Questi, i pensieri delle signorinelle che la vedevano ondeggiare. Questi, i suoi pensieri che si innalzavano come onde guidate dal flusso delle maree, uno seguiva l'altro immaginando il sorriso della bambina che l'avrebbe accudita e le avrebbe dato finalmente una vita.
Fu appoggiata delicatamente sul sedile posteriore della macchina, che la stava portando via da quel mondo di musica e voci sovrapposte.
Ci fu solo il tempo per un ultimo colpo d'occhio. Giusto il tempo per farsi dare un ultimo colpo d'occhio e lasciare quei volti sconosciuti.
Ancora immagini scomposte, scure stavolta, come ombre scivolose e repentine.
Ancora le tre dita e un moto oscillante che la faceva sobbalzare fino a trovarsi finalmente ferma.

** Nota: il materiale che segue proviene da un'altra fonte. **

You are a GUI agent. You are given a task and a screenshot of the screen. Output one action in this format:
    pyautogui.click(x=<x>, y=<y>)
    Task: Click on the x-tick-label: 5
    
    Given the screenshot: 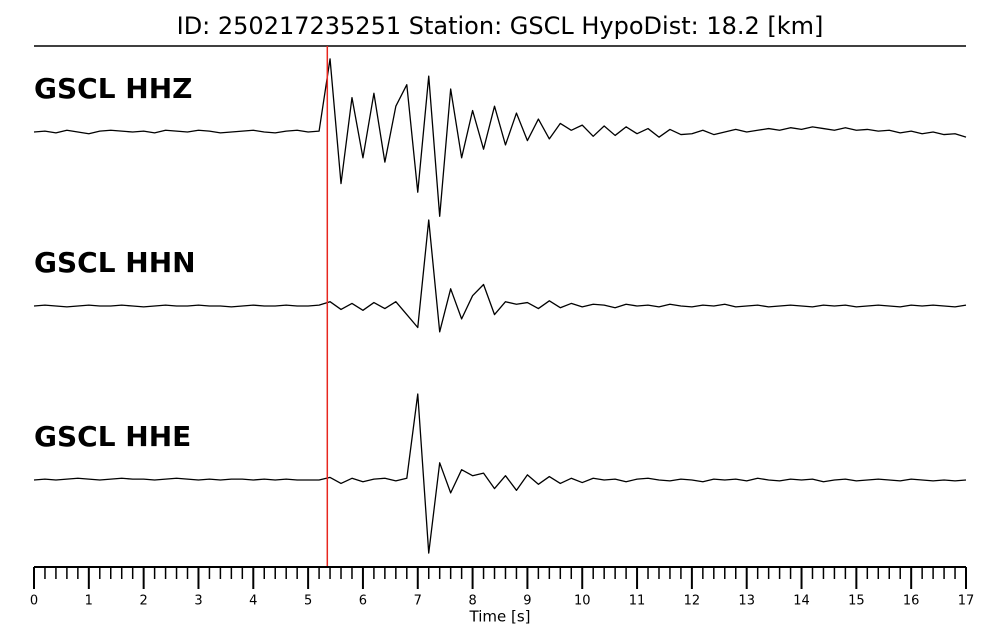 What is the action you would take?
    pyautogui.click(x=308, y=602)
     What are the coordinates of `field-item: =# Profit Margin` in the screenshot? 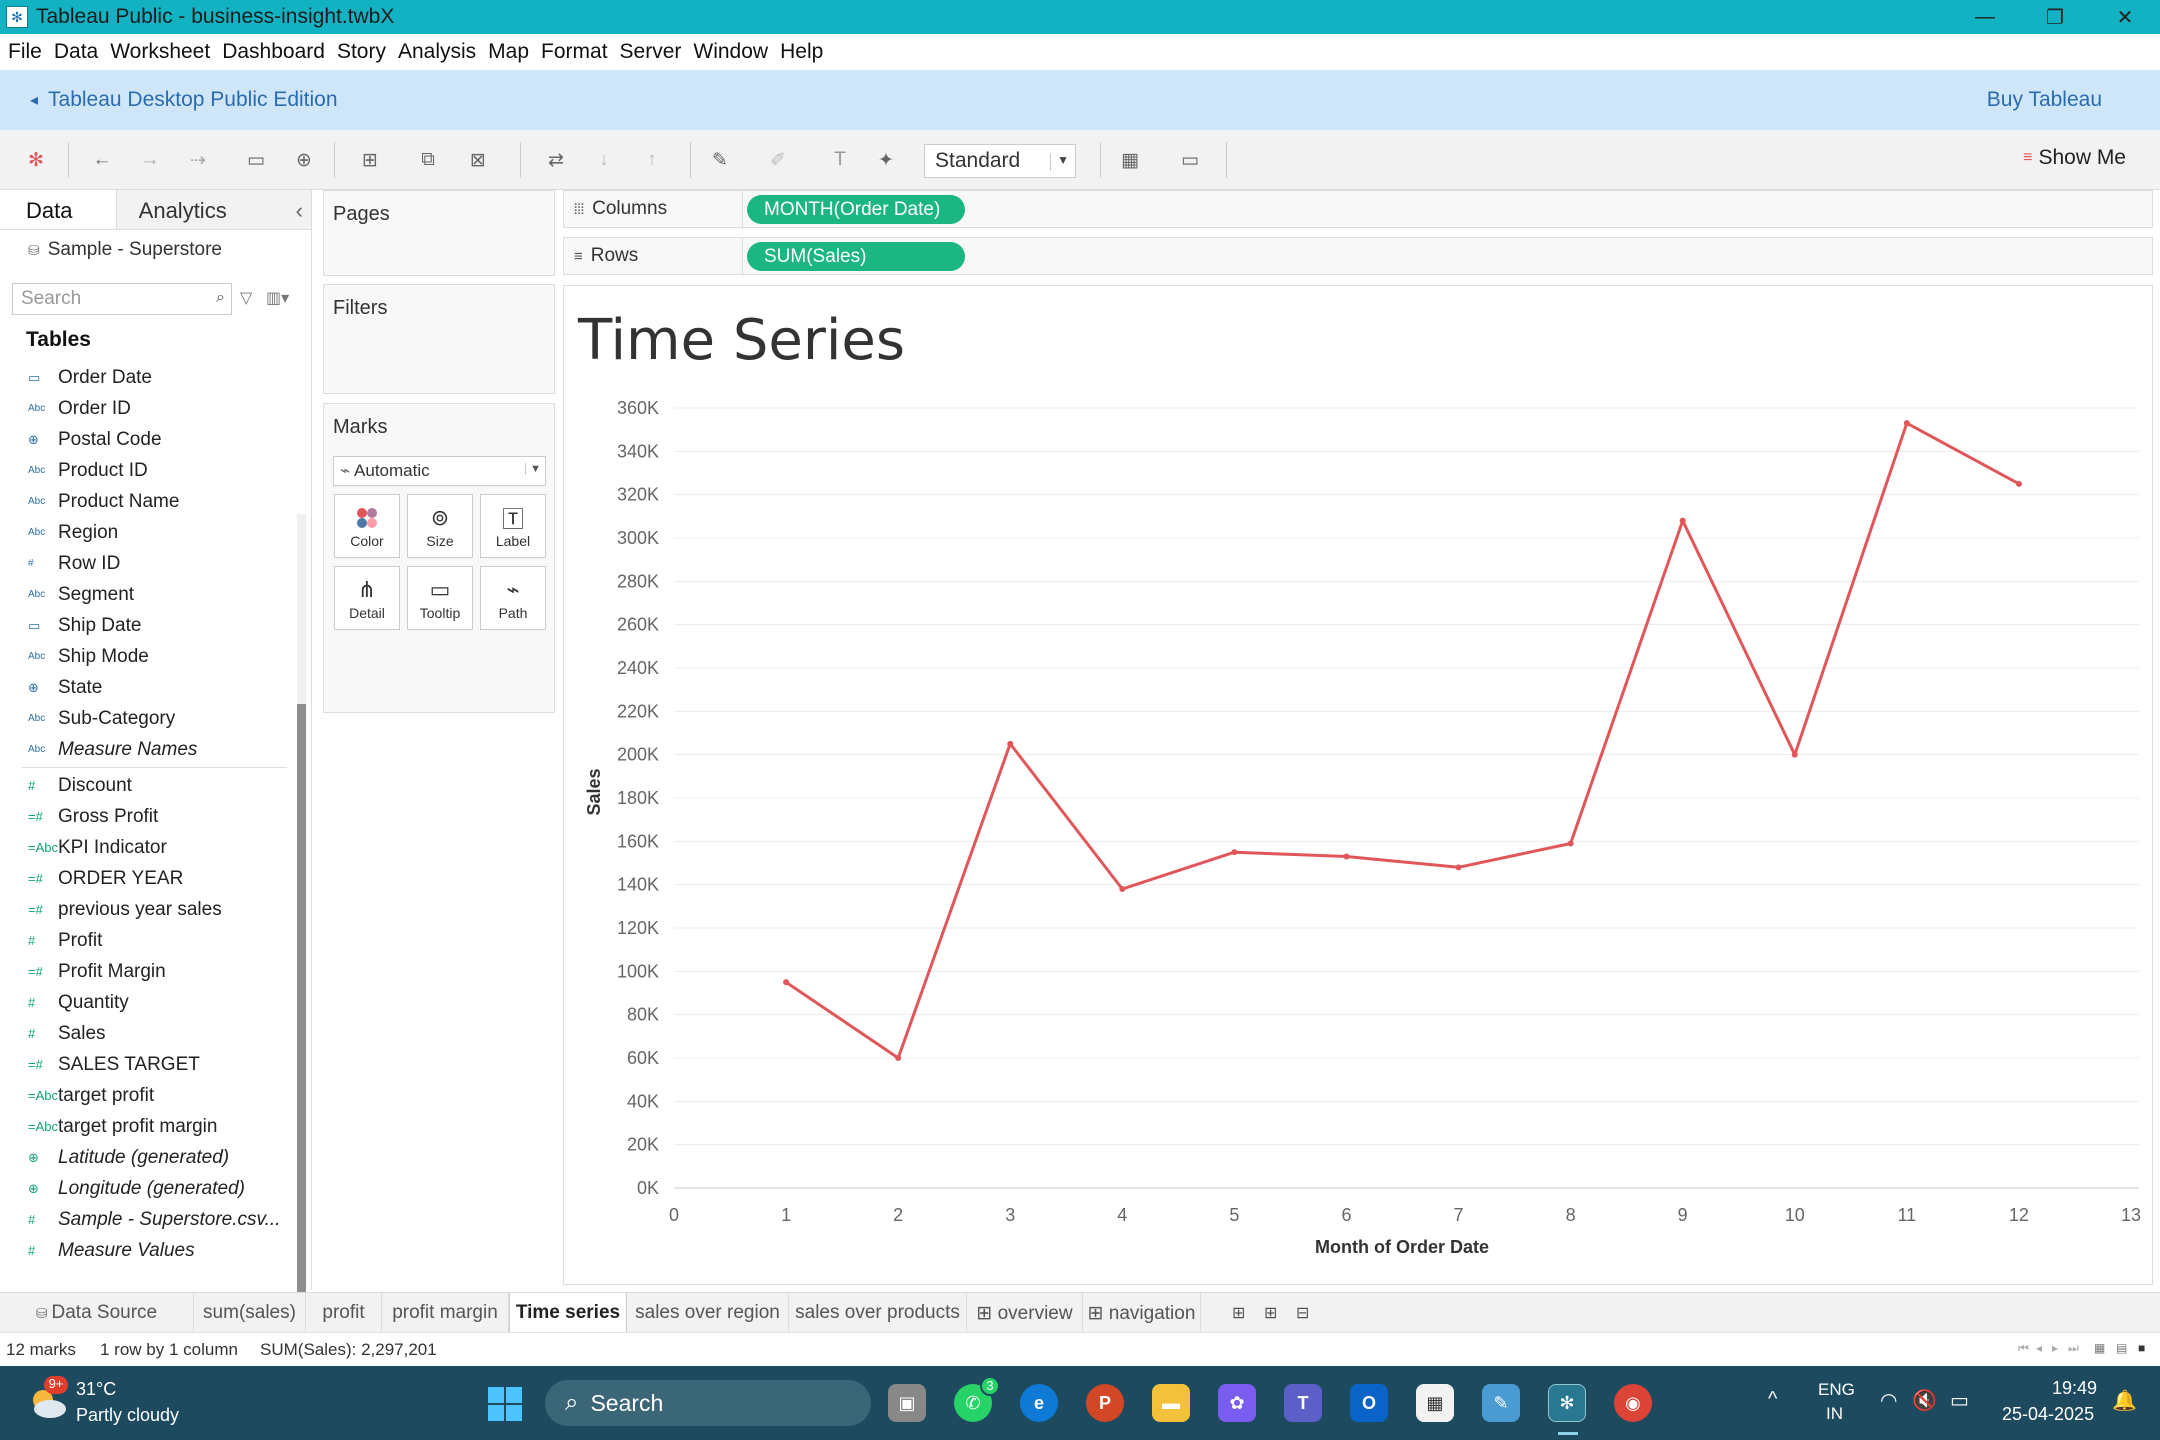 It's located at (145, 972).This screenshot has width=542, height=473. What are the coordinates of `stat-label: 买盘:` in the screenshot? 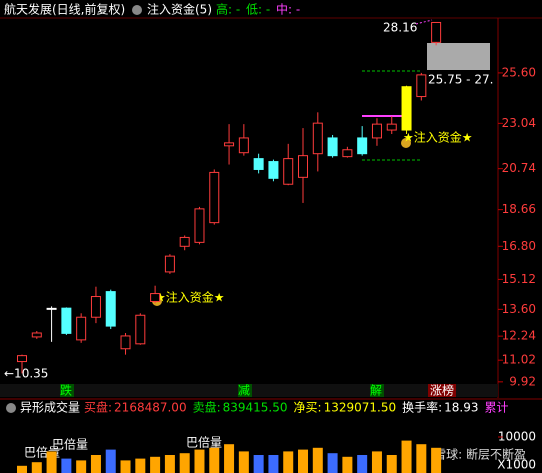 It's located at (98, 408).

Era arrivato il momento sperato. Fu sollevata di nuovo.
I suoi occhi dipinti videro quelli di un uomo che la scrutavano con ammirazione.
E la bambina dov'era? Si, la bambina che tanto sognava. Come quelle che si fermavano a guardarla.
Quelle che battevano i piedini affinchè i padri perdessero in quattro cinque giochi, i soldi con i quali l'avrebbero comprata con facilità.
No, la bambina non c'era. C'era quell'uomo che la squadrava sorridendo. E questo non le piaceva.
Quell'uomo non l'avrebbe fatta giocare. Niente balli. Niente colazioni con fittizi pasticcini ripieni. Niente cambi d'abito. Niente ninne nanne stonate cantate a metà.
No, non le piaceva affatto.
L'uomo pronunciava elogi sulla sua bellezza e sulla bravura nel centrare i tre colpi. Borbottava passando da una stanza all'altra.
Tutto era perfetto. Serata perfetta. Mira perfetta. Bambola perfetta.
Come perfetto era lo spazio tra altre due scatole a lei destinato. I cartoni colorati che combaciavano meravigliosamente nel grande armadio a due ante che si richiusero davanti ai suoi occhi immobili.
Avrebbe gridato se la sua bocca non fosse stata un bocciolo perfetto, perfettamente chiuso.